Zu ersten Zusammenschlüssen von Bauern in der Provinz Santiago del Estero kam es nach dem Ende der Militärdiktatur in Argentinien 1982, bereits damals war es notwendig für die Landbevölkerung sich gegen Vertreibungsversuche zur Wehr zu setzen. Während in Buenos Aires offiziell Demokratie herrschte, sah die Lage auf dem Land nach dem Sturz der Diktatur anders aus. Mit ungebrochener Kontinuität herrschte in Santiago del Estero der Clan Carlos Juárez, der Polizei, Justiz und viele Privatfirmen in der Provinz kontrollierte, dies bedeutete für die dort lebende Bevölkerung die praktische Fortsetzung der Diktatur. 1986 gründete sich in Jurys der erste Zusammenschluss der Campesinos, die „El Grito de los Juries“, welcher als Vorgruppe der späteren Mocase gesehen werden kann. 1989 kommt es zur Gründung der „Cooperativa Union Campesina“ eine Genossenschaft, die den kleinbäuerlichen Familien ökonomischen Rückhalt bieten soll und ihre Position im Kampf gegen Großgrundbesitzer und korrupte Regierung stärken sollte. Die Cooperativa vergibt Kredite, kauft Saatgut und Kühe, sie bildet den ökonomischen Stützpfeiler der organisierten Kleinbauern.

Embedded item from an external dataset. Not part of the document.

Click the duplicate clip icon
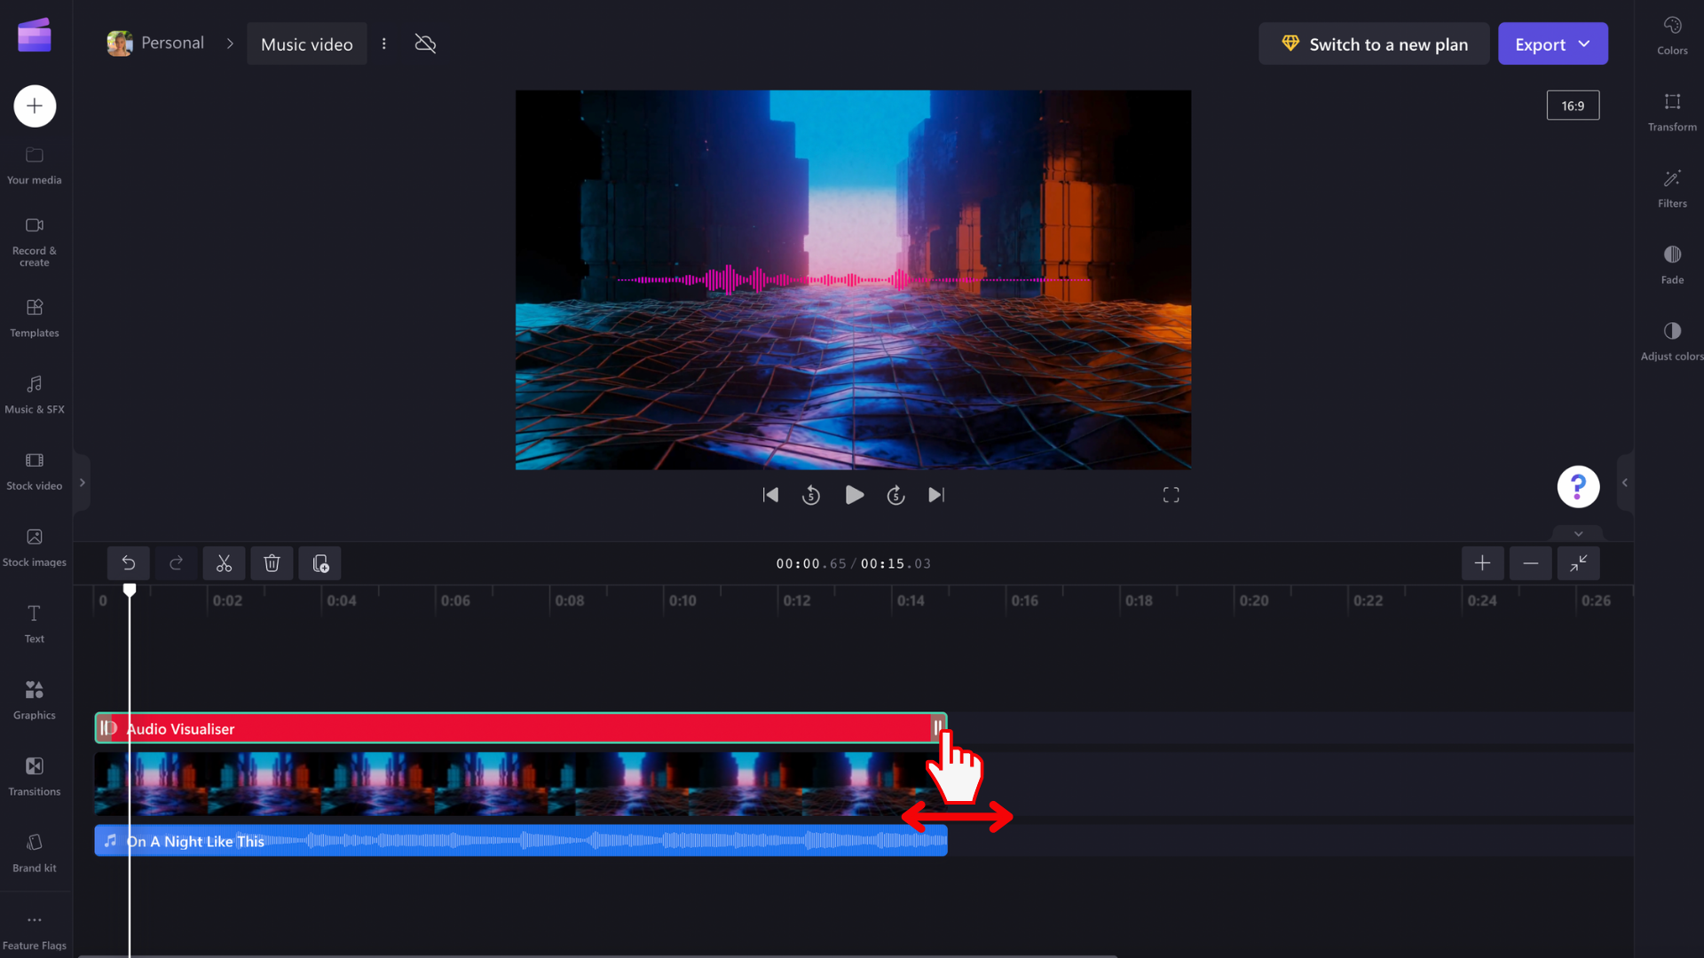This screenshot has height=958, width=1704. [x=320, y=563]
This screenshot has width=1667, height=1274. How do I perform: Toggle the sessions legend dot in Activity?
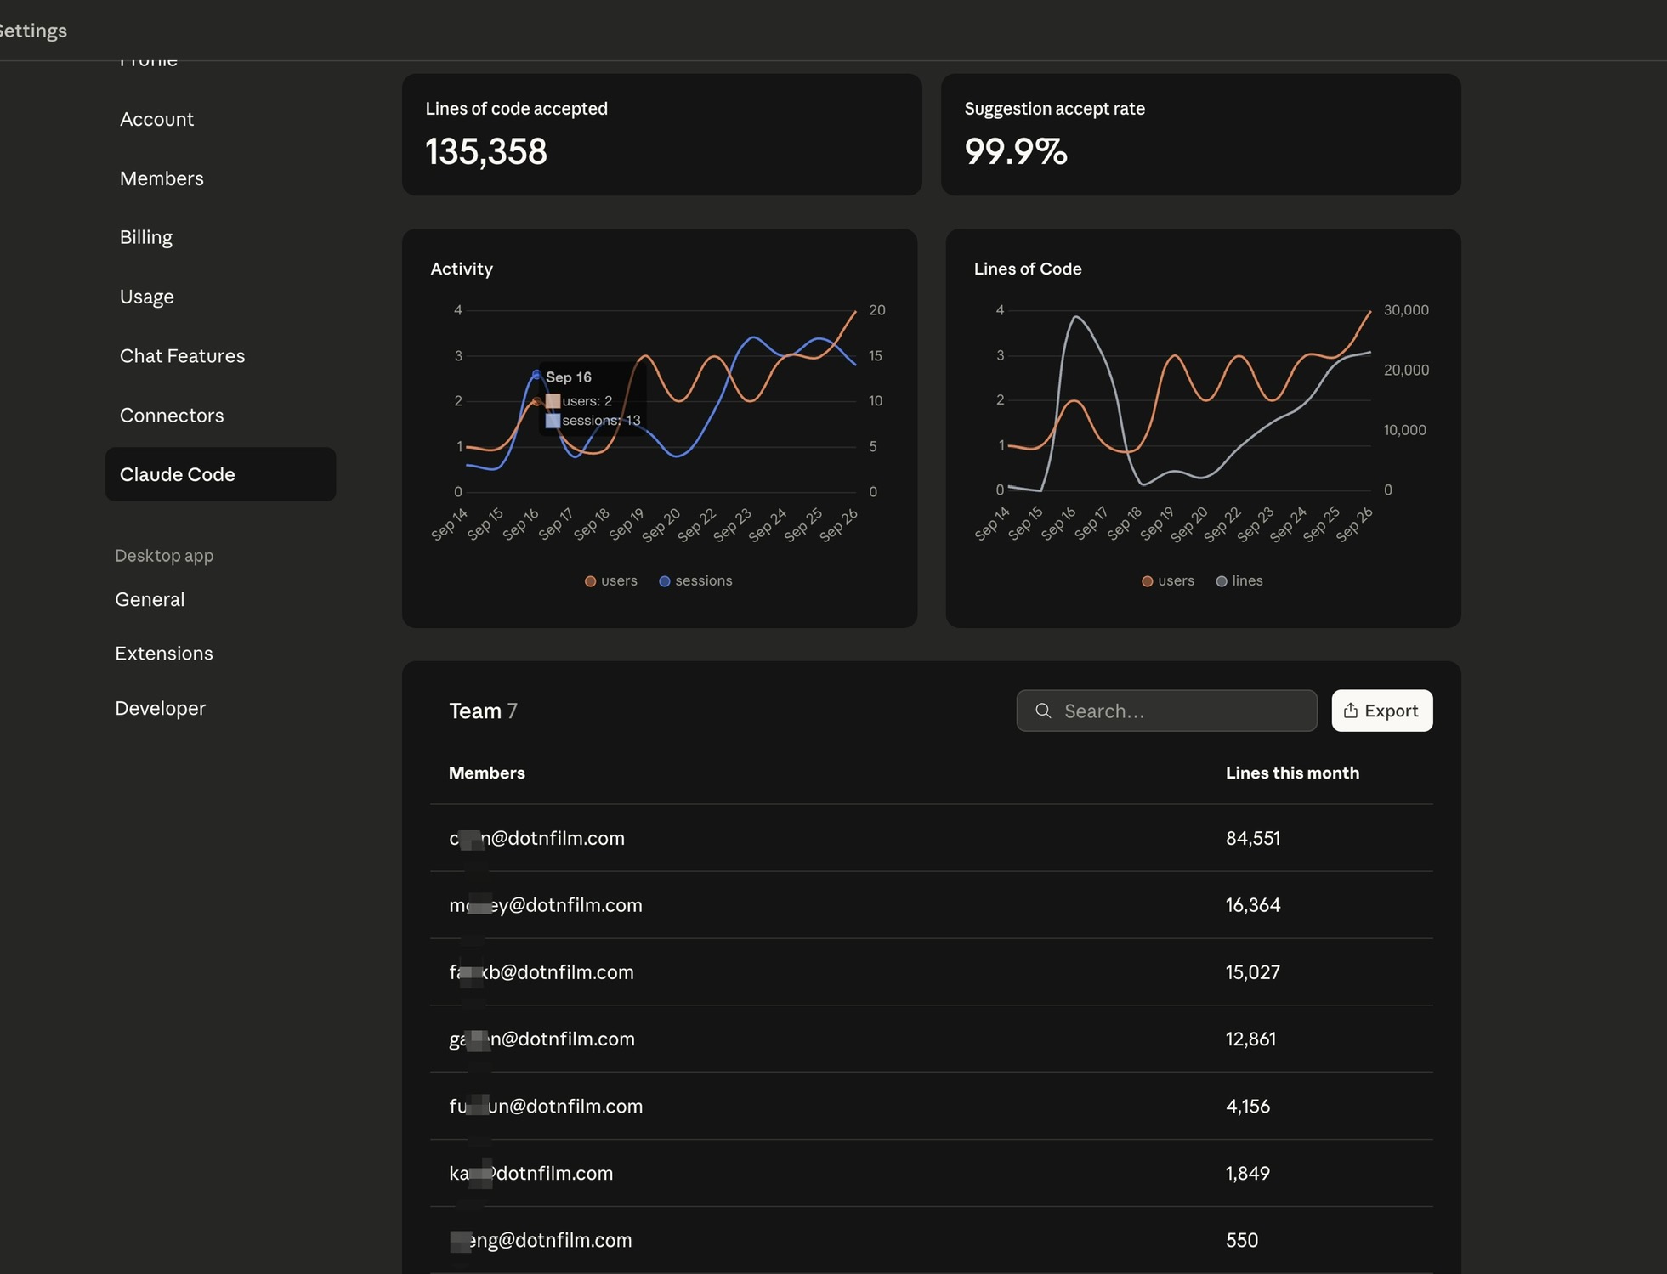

Schließlich wird 1990 die MOCASE (Bewegung der Campesinos Santiago del Esteros) gegründet, deren vorrangiges Ziel die Verteidigung des Landes und der Lebensart der Campesinos ist. Mit dieser Organisation haben die Campesinos ein Mittel geschaffen um der Vereinzelung und Vertreibung entgegenzutreten. So kann die Mocase in den folgenden Jahren mehrfach Räumungen verhindern, führt Entzaunungsaktionen durch und betreibt politische Lobbyarbeit, Die Mitglieder der Mocase sind über den gesamten Zeitraum starker staatlicher Repression ausgesetzt, so werden mehrere Mitglieder verhaftet und es kommt zu parapolizeilichen Einschüchterungsversuchen gegen Familien auf dem Land.

Nach dem Tod von Zenon Felipe Ledesma, Mitbegründer und einer der Köpfe der Mocase, im Januar 2001 kommt es in der Organisation zu einer Krise, welche in der Spaltung über der Frage der zukünftigen Entscheidungsfindung der Mocase im November desselben Jahres gipfelt.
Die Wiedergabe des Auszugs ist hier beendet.